TEXT PASSAGE:
So, I am going to share how I came up with my particular meal, so to speak. This is a semi-technical rundown of everything I bumped into and had to figure out to get my skill written and published.
Want to know how I did it? Keep reading for lots of gory details.
Guess the Total
My skill teaches Alexa how to play Guess the Total, a game that I invented with my daughter during her daily bath time when she was still little but old enough to count. I have explained the game previously, but allow me to recap.
The game generally requires two or more players. In the skill I programmed, it’s just two players: you vs. Alexa. Each player thinks of a secret number within a range, say from 0 to 10. Then they take turns guessing the total of the secret numbers. Whoever is closest wins.
I used to call this game Guess the Sum. When I got around to trying it on my Echo Dot, I found that Alexa misinterpreted the invocation command half of the time. Every other round, she kicked off a lively game of Guess the Song. Um, Alexa, stop.
Through this turn of events, I learned an bonus marketing lesson. When you quit Guess the Song, the skill tells you about other skills by the same publisher. Good idea, despite my mild annoyance after the fifth or sixth time. Alexa, really, stop.
So I renamed my game Guess the Total. That sounds better anyway, and with Alexa it’s all about how things sound.
So now you invoke my skill by saying, “Alexa, open Guess the Total.” She responds with instructions for how to start the game or get directions. In skills parlance, these are called intentions, and they are built into my skill model. When you say “play the game,” Alexa guides you through it.
As the skill logic stands, Alexa always lets you go first. She asks for a couple of numbers, and you have to give answers that make sense. When your turn is over, Alexa takes her turn and reveals the winner. She shares the number she picked and her guess. Then she reveals the sum of the secret numbers and explains who was closer. If you win or tie, she tells you how many points you get. She awards an additional point for an exact guess.
Then she promptly forgets everything, and asks if you want to play again. Pretty much the way I played with my daughter when I invented the game.
Now you might think that telling Alexa your “secret” number is a bad idea. After all, she’s your opponent, and it would be sooo easy for her to cheat. Except that I programmed the skill to play fairly, so you don’t have to worry about that.
That’s it. Simple enough. The basic mechanic of the game is working. You can get from start to winner in a matter of seconds. Players are nudged back on track when they say something weird. For instance, when asked for a secret number, the player might say “banana.” Alexa will recognize that banana is not a number and ask the player again.
While Guess the Total has lots of room for improvement. at this point I think it’s good enough to share. By pushing out the minimum amount of scope that is playable, I got to learn about the publishing process, and I can start getting feedback from real players.
Plus, I already have my next release planned. So I can push improvements a little at a time to the delight of players around the world. Oh yes, I will take the world incrementally by slow-moving storm.
I know. Dry humor is so hard to read on a web page.
Moving right along…
Learning New Technology
You may not realize that the phrase “new technology” has layers. The technology might be new to you, like when a caveman is found frozen in an icecap and is revived to discover the magic of electricity and combustion engines. Or new technology might literally be brand new.
Alexa is new relative to gas-powered cars but mature enough to have whatever gaps and kinks there used to be worked out. You might still think of it as leading edge technology without being on the bleeding edge.

GOALS:
A) Answer these about the Guess the Total article:
(i) What name did the game have before it was renamed?
(ii) In the skill, how many players take part?
(iii) What does Alexa do when a player answers "banana" when asked for a secret number?
B) List every game name mentioned in the Guess the Total article.
Answer using nothing but the Guess the Total article.

RECORDED INFORMATION:
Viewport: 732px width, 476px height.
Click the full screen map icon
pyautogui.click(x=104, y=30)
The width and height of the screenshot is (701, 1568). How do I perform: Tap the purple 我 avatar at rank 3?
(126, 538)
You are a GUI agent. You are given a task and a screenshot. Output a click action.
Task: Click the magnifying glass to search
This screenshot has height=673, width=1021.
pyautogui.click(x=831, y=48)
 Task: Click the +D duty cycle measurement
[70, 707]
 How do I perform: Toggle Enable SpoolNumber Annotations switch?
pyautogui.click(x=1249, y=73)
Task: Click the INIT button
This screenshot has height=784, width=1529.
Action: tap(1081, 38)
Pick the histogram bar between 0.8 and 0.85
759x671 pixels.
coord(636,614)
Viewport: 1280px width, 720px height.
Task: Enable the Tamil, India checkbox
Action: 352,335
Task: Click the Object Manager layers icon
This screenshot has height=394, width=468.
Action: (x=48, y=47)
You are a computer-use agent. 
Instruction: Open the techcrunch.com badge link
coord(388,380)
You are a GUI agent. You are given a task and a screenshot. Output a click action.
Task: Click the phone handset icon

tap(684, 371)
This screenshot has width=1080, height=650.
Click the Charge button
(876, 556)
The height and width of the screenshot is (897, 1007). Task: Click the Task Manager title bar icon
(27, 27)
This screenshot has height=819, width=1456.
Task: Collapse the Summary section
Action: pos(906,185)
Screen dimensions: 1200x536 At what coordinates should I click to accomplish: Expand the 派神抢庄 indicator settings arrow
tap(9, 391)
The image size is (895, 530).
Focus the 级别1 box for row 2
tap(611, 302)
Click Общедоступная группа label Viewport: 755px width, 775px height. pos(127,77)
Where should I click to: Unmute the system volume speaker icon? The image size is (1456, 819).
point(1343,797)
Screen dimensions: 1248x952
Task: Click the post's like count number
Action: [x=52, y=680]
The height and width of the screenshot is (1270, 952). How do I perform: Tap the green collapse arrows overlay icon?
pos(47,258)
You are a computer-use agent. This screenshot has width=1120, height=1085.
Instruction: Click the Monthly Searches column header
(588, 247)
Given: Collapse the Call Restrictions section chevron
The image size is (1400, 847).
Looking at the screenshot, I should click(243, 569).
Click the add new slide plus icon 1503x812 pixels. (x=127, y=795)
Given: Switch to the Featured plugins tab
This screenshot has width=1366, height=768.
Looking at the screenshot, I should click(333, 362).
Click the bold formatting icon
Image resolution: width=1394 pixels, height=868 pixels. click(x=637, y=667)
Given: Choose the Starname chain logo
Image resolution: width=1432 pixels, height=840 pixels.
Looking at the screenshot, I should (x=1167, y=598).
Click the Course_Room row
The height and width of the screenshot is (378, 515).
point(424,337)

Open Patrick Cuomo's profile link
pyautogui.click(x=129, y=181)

TASK-BY-TASK OUTPUTS:
A)
(i) Guess the Sum
(ii) Two: you and Alexa
(iii) She recognizes that banana is not a number and asks the player again.

B)
Guess the Total
Guess the Sum
Guess the Song